Konkurriert Amazon bald mit dem SHK-Großhandel?
Eigentlich eine absurde Vorstellung, selbst in einem Land wie Deutschland, wo Bestellungen im Online-Versandhandel für die meisten Verbraucher längst Alltag sind. Das sehen auch die meisten deutschen SHK-Installateure so, die in einer internationalen Studie zur Zukunft des SHK-Fachhandels mit dieser Möglichkeit einzukaufen konfrontiert wurden– genau wie die Mehrheit ihrer europäischen Kollegen. Doch man sollte die kalifornische Online-Plattform nicht unterschätzen: In einigen Ländern scheint sie schon mit einem halben Fuß auf dem SHK-Profimarkt zu stehen.
Für die Befragung zum europäischen SHK-Einkaufsverhalten wurden jeweils 200 Handwerker in Deutschland, Frankreich, Großbritannien, den Niederlanden, Belgien und Polen in telefonischen Interviews zu ihren aktuellen Materialeinkäufen und zur Zukunft des Fachhandels befragt. Dabei sollten sie auch zur Rolle des Online-Fachversandhandels Stellung nehmen. Während solche spezialisierten Online-Wettbewerbern der traditionellen Dreistufler von den SHK-Handwerkern durchaus großes Zukunftspotenzial zugetraut wird, gilt das für den Wald-und-Wiesen-Versandhandel à la Amazon keineswegs.
So wurden die SHK-Installateure zu einem bewusst zugespitzten Gedankenspiel aufgefordert: Würden sie bei Amazon Material für ihre Arbeit kaufen, wenn diese dort zu ähnlichen Konditionen wie im althergebrachten Fachhandel erhältlich wären?
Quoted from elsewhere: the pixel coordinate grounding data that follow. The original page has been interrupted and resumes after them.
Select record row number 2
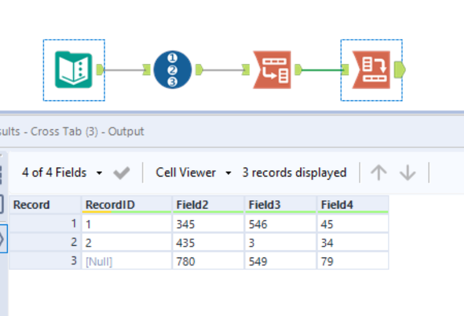 click(45, 242)
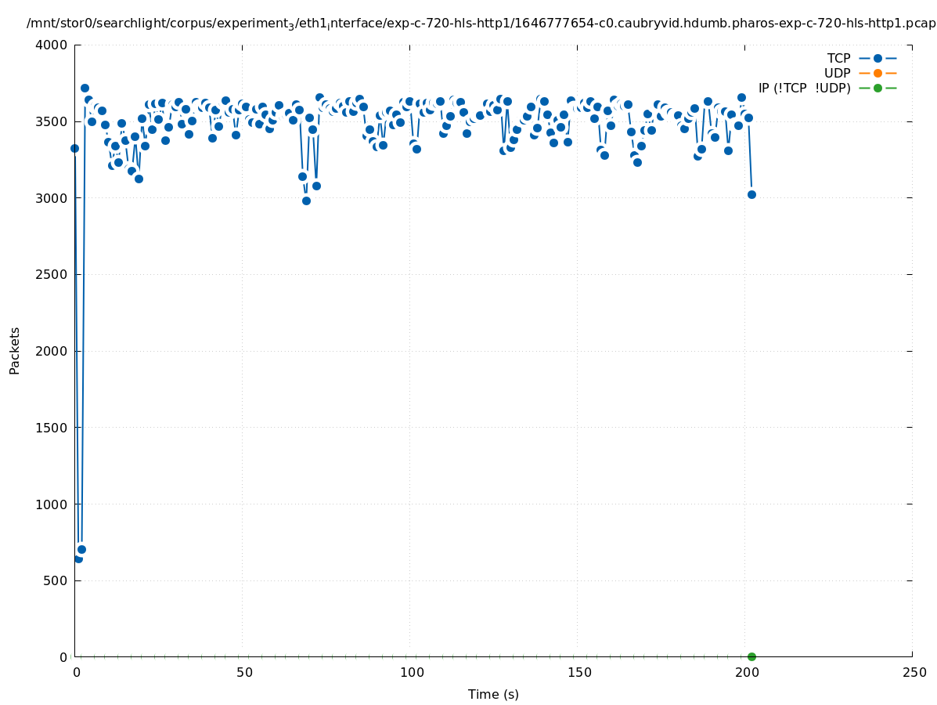937x705 pixels.
Task: Click the 250 tick label on the x-axis
Action: coord(914,672)
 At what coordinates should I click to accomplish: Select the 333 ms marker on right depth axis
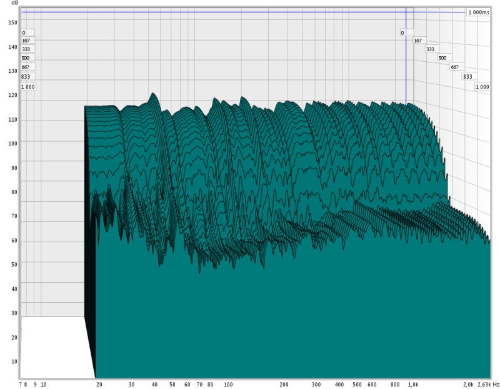(431, 49)
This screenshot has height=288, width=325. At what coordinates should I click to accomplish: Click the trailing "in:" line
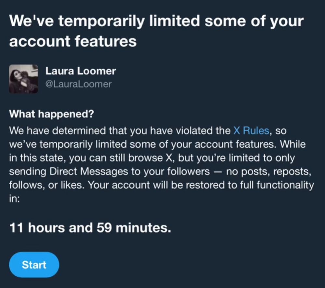15,199
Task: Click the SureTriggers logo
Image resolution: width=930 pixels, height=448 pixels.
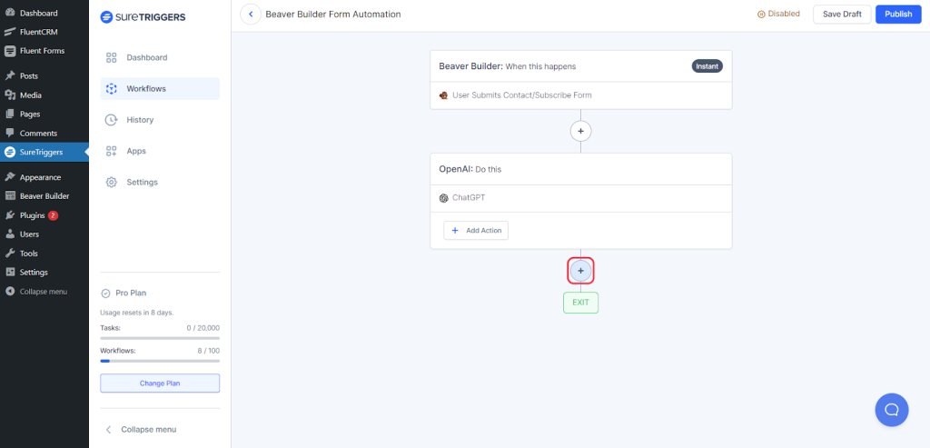Action: pos(145,16)
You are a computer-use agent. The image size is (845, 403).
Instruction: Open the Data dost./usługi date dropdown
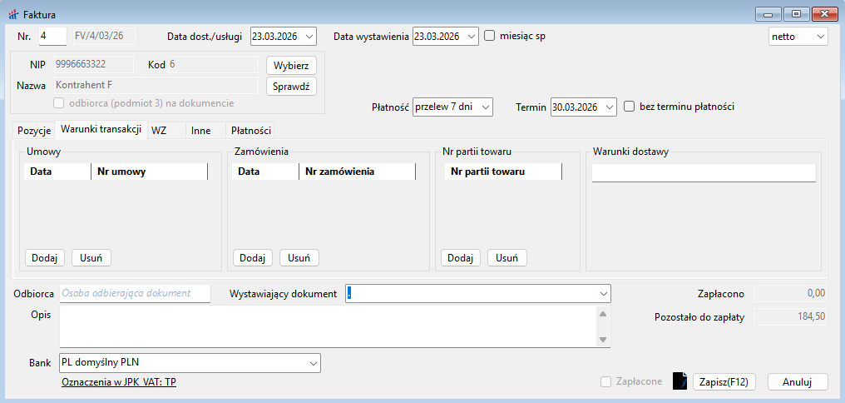coord(309,37)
Mehr als 70 Prozent der befragten SHK-Handwerker in den allermeisten Ländern erschien dies abwegig – vor allem in Deutschland, Frankreich und den Beneluxstaaten.
Die Skepsis der Installateure, die sie auf Nachfrage auch begründeten, zeigt vor allem eins: Dem anonymen Internetriesen trauen die allermeisten Handwerker das nötige Beratungs-Know-how, individuelle Kulanz bei Reklamationen usw. schlicht nicht zu.
Einfluss von Amazon wird größer
Es gibt aber durchaus Handwerker, die auch für Amazon als Bezugsquelle für Heizungs- und Sanitärinstallationsmaterial offen sind. Die allermeisten von ihnen sind SHK-Fachleute aus Polen und vor allem Großbritannien: Hier ist die Akzeptanz von Amazon mit stattlichen 43 Prozent am allergrößten. Viele Briten begründen ihre Amazon-Aufgeschlossenheit mit dem Preisvorteil – und dass sie schon gute Erfahrungen auf Amazon gemacht haben. Es ist kein Zufall, dass man auf der britischen Amazon-Präsenz amazon.co.uk schon jetzt ein vergleichsweise großes Angebot für DIY-Produkte und sogar schon eine große Auswahl für Heizpumpen u. ä. Produkte findet.
„Insgesamt machen die Studienergebnisse dennoch deutlich: Die traditionellen Distributionsstrukturen werden in den nächsten Jahren weiterhin die europäischen SHK-Märkte bestimmen“, resümiert die Studienleiterin Ralitsa Ruseva von USP Marketing Consultancy.“ Wie man jedoch am britischen und polnischen Beispiel sehe, stünden die Chancen für den Online-Versand nicht schlecht, wenn die Anbieter es schaffen sollten, bei den Konditionen, der Lagerhaltung, dem Service und dem Preis mit dem Fachhandel auf Augenhöhe zu treten, so Ruseva weiter:
„Der traditionelle SHK-Handel wiederum sollte unbedingt das aktuelle Marktgewicht weiter ausbauen - etwa, indem sie durch Cross-Selling-Strategien mit den Online-Anbietern auf ihrem eigenen Feld verstärkt in den Wettbewerb treten. Vor allem aber sollten sie ihre ureigene Stärke weiter ausbauen: kompetente Beratung und gut vernetzte Lieferungsinfrastrukturen. Nur, wenn der Fachhandel es schafft bei der Kundenbindung und Kundenzufriedenheit der SHK-Profis weiter so gut zu performen, wird er die digitale Wende erfolgreich überstehen“, sagt Ruseva.